The chart shows that ArcInt64 is clearly the fastest for a workload involving
mostly small integers (less than 63 bits), but it quickly ceases to be helpful
once large integers are in play. The next fastest implementations. The 128-bit
encodings show performance improvements for calculating up to 30-40 digits of
pi, with CowInt128 and OverflowingI128 being the clear performance winners
over ArcInt128. This is to be expected, as the benchmark does little that
would take advantage of sharing BigInt values between encoding instances. The
lack of sharing also explains why CowInt128 shows no advantage over
OverflowingI128.
The performance gap between all implementations starts to close as the number of digits approaches 1000, showing that in this case, the small integer optimizations are not helpful, but the cost of performing arithmetic on increasingly large integers begins to dwarf the overhead of the useless optimizations.
An alternate way to look at the same performance data is to look at throughput,
measured as the number of digits of pi computed per second. Aside for perhaps
being slighly easier to read, this chart shows that every type, including
BigInt itself, has a "sweet spot" for throughput.

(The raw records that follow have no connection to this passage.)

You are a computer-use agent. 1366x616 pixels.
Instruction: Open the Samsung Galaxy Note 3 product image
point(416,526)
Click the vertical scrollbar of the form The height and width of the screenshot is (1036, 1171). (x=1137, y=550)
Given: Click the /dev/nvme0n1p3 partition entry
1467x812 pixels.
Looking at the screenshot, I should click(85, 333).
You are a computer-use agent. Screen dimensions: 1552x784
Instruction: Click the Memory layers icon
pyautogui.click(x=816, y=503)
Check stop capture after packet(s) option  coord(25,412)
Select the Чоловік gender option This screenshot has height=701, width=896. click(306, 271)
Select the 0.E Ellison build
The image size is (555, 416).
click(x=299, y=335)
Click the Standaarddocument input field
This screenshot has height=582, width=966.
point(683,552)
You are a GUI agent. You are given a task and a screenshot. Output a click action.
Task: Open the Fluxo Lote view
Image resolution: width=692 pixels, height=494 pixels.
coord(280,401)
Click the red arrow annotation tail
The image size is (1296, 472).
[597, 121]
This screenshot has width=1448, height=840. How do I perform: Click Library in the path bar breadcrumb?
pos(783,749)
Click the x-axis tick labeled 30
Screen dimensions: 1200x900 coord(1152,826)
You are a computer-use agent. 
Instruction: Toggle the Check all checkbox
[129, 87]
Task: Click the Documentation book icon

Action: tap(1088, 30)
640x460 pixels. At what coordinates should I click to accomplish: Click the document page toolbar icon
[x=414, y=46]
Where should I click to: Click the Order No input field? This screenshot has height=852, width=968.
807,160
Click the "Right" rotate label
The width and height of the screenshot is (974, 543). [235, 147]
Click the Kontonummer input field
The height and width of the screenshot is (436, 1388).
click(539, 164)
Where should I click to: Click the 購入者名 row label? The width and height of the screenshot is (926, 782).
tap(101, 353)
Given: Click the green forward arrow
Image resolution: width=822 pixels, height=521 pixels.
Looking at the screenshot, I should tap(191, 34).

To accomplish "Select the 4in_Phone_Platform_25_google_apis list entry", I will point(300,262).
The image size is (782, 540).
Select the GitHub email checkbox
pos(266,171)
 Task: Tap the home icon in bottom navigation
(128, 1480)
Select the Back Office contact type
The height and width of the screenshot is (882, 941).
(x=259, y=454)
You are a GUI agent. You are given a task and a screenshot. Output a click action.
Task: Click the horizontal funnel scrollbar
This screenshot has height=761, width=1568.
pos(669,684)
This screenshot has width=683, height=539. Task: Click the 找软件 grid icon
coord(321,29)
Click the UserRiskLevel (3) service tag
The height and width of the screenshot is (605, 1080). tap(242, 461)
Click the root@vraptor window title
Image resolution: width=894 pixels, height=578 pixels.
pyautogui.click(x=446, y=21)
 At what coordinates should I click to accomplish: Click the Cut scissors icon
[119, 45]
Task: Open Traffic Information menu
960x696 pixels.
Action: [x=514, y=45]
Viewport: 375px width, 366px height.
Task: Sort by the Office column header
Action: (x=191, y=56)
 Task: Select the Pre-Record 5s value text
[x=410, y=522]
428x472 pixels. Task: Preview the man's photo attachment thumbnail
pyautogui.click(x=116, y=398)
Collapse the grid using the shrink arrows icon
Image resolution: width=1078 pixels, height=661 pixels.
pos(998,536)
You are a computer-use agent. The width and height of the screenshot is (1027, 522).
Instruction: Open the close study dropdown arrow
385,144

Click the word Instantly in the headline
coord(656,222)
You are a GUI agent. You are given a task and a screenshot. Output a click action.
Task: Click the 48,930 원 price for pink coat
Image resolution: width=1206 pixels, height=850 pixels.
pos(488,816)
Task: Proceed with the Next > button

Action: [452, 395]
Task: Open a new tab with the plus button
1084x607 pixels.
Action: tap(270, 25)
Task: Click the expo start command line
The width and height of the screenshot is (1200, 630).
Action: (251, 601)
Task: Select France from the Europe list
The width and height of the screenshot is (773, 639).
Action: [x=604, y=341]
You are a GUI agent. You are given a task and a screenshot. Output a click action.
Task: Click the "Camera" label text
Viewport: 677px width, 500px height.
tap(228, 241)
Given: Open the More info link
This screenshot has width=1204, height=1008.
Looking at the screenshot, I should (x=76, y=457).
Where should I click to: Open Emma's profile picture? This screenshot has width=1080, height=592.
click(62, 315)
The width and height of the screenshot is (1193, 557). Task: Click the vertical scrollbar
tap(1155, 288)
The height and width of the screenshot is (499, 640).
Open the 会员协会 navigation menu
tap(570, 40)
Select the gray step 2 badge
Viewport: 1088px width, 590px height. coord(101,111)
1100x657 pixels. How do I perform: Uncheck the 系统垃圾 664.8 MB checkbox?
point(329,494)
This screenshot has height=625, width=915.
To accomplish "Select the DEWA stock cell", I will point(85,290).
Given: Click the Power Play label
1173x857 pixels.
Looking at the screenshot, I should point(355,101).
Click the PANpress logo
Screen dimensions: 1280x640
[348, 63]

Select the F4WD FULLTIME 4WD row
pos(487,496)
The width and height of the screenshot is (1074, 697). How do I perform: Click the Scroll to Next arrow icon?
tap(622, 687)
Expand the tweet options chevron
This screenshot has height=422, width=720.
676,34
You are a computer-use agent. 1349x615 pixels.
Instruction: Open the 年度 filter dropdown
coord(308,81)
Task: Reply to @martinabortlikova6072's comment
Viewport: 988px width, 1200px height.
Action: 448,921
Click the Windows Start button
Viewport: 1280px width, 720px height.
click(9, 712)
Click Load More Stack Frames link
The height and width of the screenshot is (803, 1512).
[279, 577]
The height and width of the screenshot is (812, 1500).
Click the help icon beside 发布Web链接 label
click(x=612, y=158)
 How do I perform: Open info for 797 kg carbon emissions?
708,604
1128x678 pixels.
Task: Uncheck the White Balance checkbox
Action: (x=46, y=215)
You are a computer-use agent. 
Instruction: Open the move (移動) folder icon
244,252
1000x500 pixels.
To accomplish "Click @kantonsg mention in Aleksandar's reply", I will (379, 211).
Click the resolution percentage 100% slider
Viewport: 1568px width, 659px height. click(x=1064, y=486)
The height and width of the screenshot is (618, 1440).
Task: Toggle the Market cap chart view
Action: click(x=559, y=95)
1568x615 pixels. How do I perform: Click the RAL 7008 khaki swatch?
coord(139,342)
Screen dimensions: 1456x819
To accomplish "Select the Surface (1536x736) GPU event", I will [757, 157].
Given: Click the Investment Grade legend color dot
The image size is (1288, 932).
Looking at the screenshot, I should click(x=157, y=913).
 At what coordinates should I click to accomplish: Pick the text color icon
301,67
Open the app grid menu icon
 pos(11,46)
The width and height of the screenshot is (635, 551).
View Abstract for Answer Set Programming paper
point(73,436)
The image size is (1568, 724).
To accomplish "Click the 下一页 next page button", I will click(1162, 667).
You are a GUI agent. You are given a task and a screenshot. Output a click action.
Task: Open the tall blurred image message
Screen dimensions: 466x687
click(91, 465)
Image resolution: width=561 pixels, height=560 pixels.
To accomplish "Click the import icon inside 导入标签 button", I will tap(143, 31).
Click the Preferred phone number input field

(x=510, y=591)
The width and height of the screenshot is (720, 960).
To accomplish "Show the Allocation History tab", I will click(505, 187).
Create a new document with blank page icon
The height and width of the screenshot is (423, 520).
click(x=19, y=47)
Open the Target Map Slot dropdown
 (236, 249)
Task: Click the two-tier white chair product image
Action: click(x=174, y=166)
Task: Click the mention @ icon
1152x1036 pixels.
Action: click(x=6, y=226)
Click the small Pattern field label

The wrapper types provide a few methods that are not present on BigInt and
BigUint. The into_static method, useful only for Cow-based types,
uses cloning if necessary to coerce a value into having a 'static
lifetime. The reencode_from method allows a value to be re-encoded from
one encoding type to another, which is useful when mixing encodings (though
I don't necessarily recommend mixing encodings in a single codebase).
This crate include a thorough set of unit tests, with a large number of
property-based tests using the quickcheck crate. The property-based tests
are designed to test the consistency of the wrapper types with BigInt and
BigUint. They include tests for all overloaded operators and other
methods implemented through traits.
The tests assume the num-bigint types are themselves correct, so they are
not designed to catch bugs in num-bigint's implementation. Instead, they
are designed to catch bugs in the wrapper types' implementation, and to
ensure that the wrapper types are consistent with num-bigint's types.
The implementation of this crate is in layers. The lowest layer is the
BigNumber trait, which exposes the APIs of BigInt and BigUint through
a trait that includes all their overloaded operators in a single trait.
The next layer is the Encoding trait, which defines how to encode small
values and big values, and how to convert between them. This layer is where
the different encoding strategies are implemented.
The top layer is the wrapper types, which are the types that users of this
crate will interact with. They are implemented in terms of the Encoding
trait, and they provide roughly the same APIs as BigInt and BigUint,
with its same trait implementations, but with different performance
characteristics depending on the encoding used.
Overloaded operators, implemented in the num_ops module, have their own
set of layers. The top level is a set of traits for different categories of
operators: arithmetic, bitwise, shift, and the power operator. These trait
provide the logic to dispatch different argument types to the most specific
overloads provided by BigInt and BigUint. These operators come in many
combinations of argument types based which primitive type they accept and
whether the arguments are consumed or borrowed.
In the next layer, the operator traits are implemented for specific operators, and finally, the operators themselves are implemented on the wrapper types by delegating to the operator trait implementations.
This crate makes heavy use of macros to avoid code duplication. The
duplicate crate used heavily, and the paste crate is indespensible for
building method names systematically.